On 26 December 2012, I stood in front of the prison cell that once housed a hero of humanity, the late Nelson Mandela.
It was in that ‘hell hole,’ a term used by the inmates that he spent 20 out of  27 years of imprisonment.
It was a moving experience for me.
As I walked around the prison at Robben Island and moved from one cell to cell, I could hear cries of pain and anguish from the past.
I could feel the brokenness of a man who sacrificed the best years of his life to fight for freedom of his people.
Mr Mandela went through all kinds of humiliation, tortures, and inhuman treatments. He went through them almost on a daily basis but he kept the dream in his heart alive.

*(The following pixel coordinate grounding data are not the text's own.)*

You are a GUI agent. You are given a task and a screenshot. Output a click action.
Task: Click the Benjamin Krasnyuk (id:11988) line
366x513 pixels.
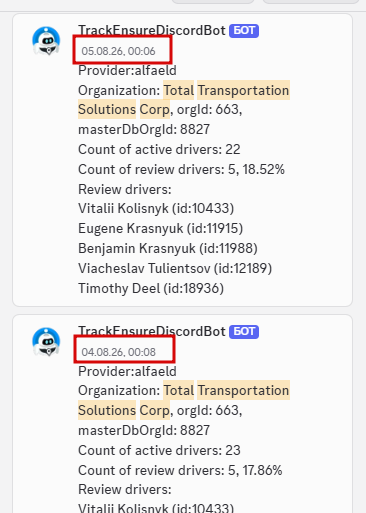(x=168, y=248)
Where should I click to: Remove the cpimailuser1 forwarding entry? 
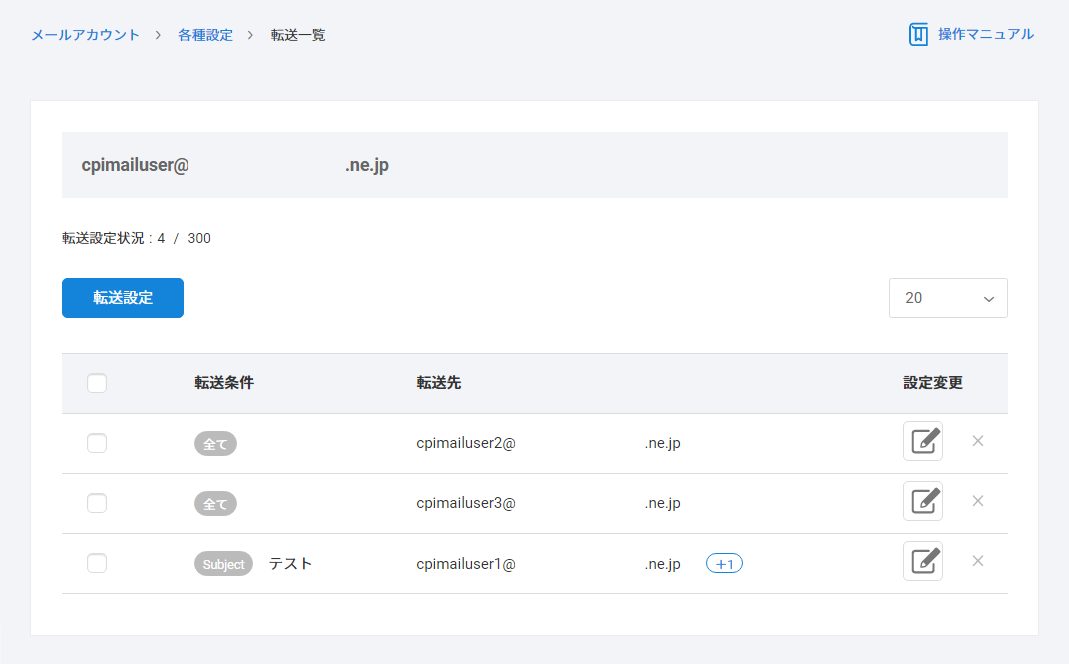pyautogui.click(x=978, y=561)
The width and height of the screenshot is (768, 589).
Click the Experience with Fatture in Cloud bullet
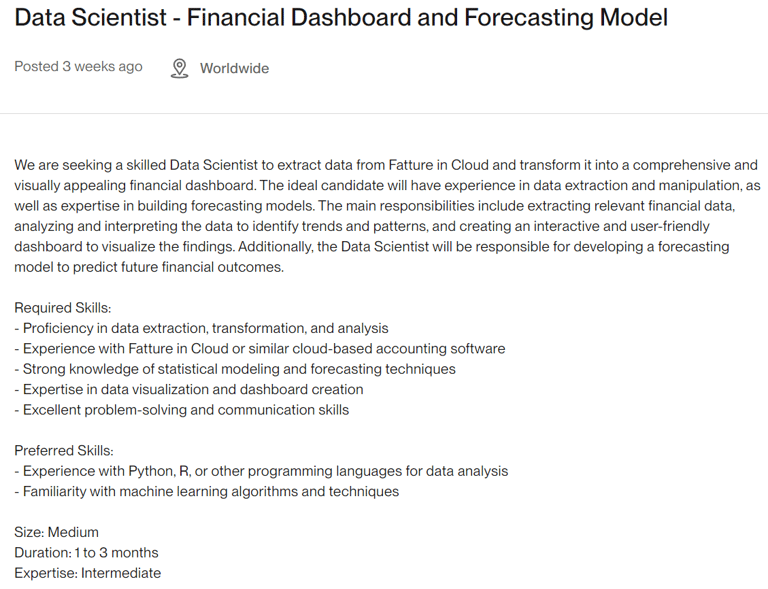(260, 349)
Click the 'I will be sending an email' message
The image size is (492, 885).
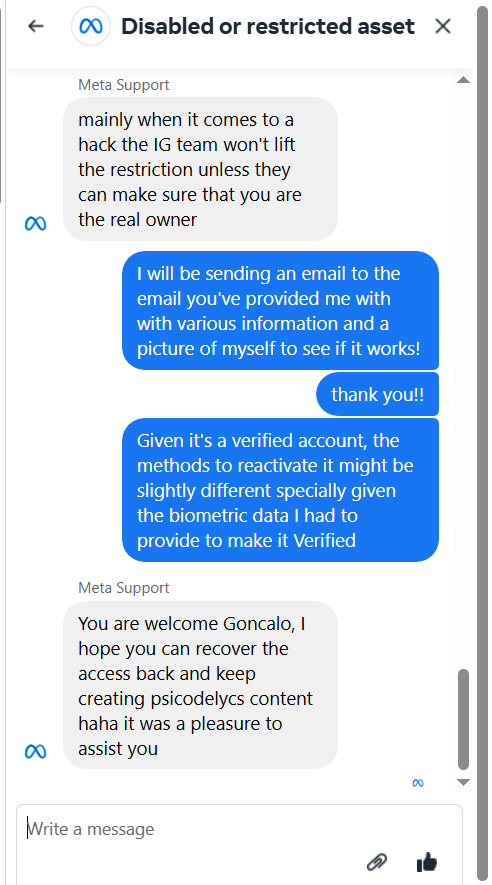coord(280,310)
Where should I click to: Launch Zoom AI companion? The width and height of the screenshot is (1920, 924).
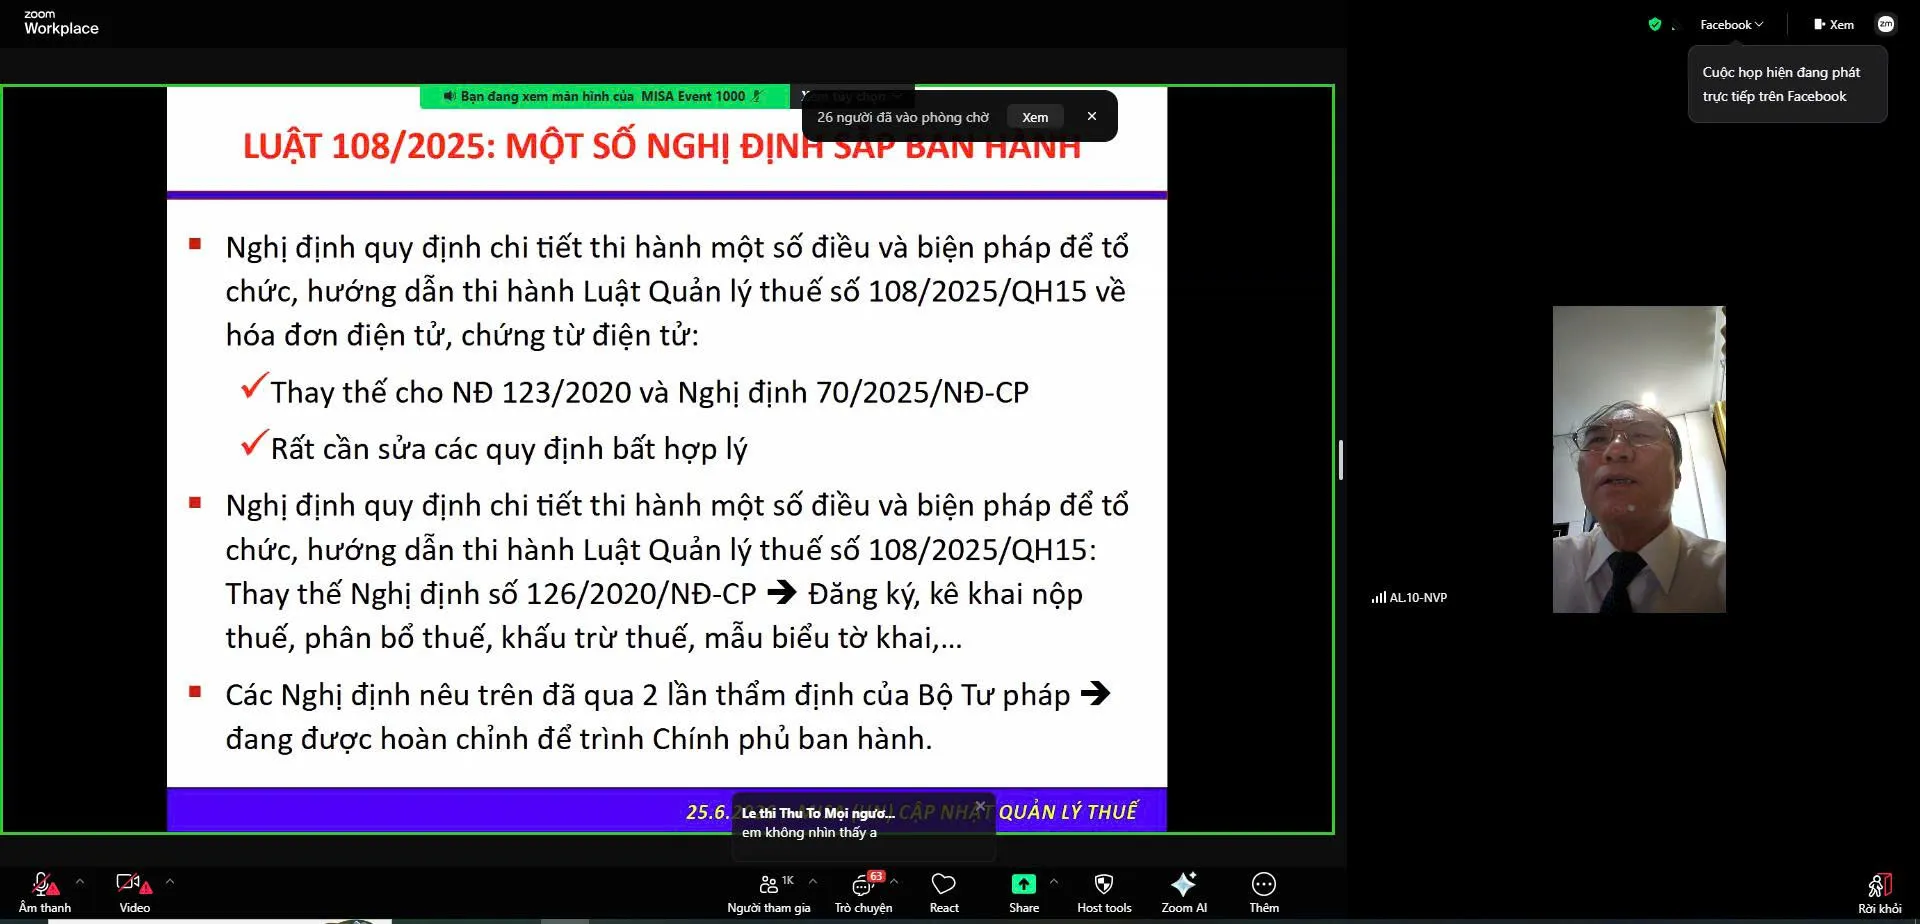(x=1184, y=884)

I saw the cell where he slept.
There was barely enough room for him to lie flat on his sleeping mat and to move around. He had only a thin blanket and a bucket that served as a toilet bowl in the miserable cell.
I looked at the menu which listed the meals that were offered to him.
There were hardly enough food to meet his daily nutritional needs. Worst, he was starved from time to time as a form of punishment.
I had the chance to visit the quarry mine where he had to toil under the hot sun for about nine hours every day.
There were no proper tools and shelter, except for a small cave which also doubled up as a toilet.
Many prisoners like him  would live perpetually with bruises and blisters.
Some of them eventually developed medical problems, especially sicknesses related to the eyes or lungs.
I was told that initially he was only allowed to received two letters per year, both of which had to be censored by a prison guard.
Besides that, he could only receive two visitors and those were his main forms of contact with the outside world.
Later, I found out that while he was in prison, he received a letter to inform him that his mother had passed away.
Subsequently, he had another letter to let him know that Thembekike, his eldest son was killed in a car accident.
I could imagine the sorrow that he had to go through, sorrow that was deepened as he had to struggle with it all by himself.
He was literally living through hell while in prison.
What impressed me most was the fact that after becoming the President of South Africa in 1994, he chose to forgive his enemies.
In his words, “As I walked out the door toward the gate that would lead to my freedom, I knew if I didn’t leave my bitterness and hatred behind, I’d still be in prison.”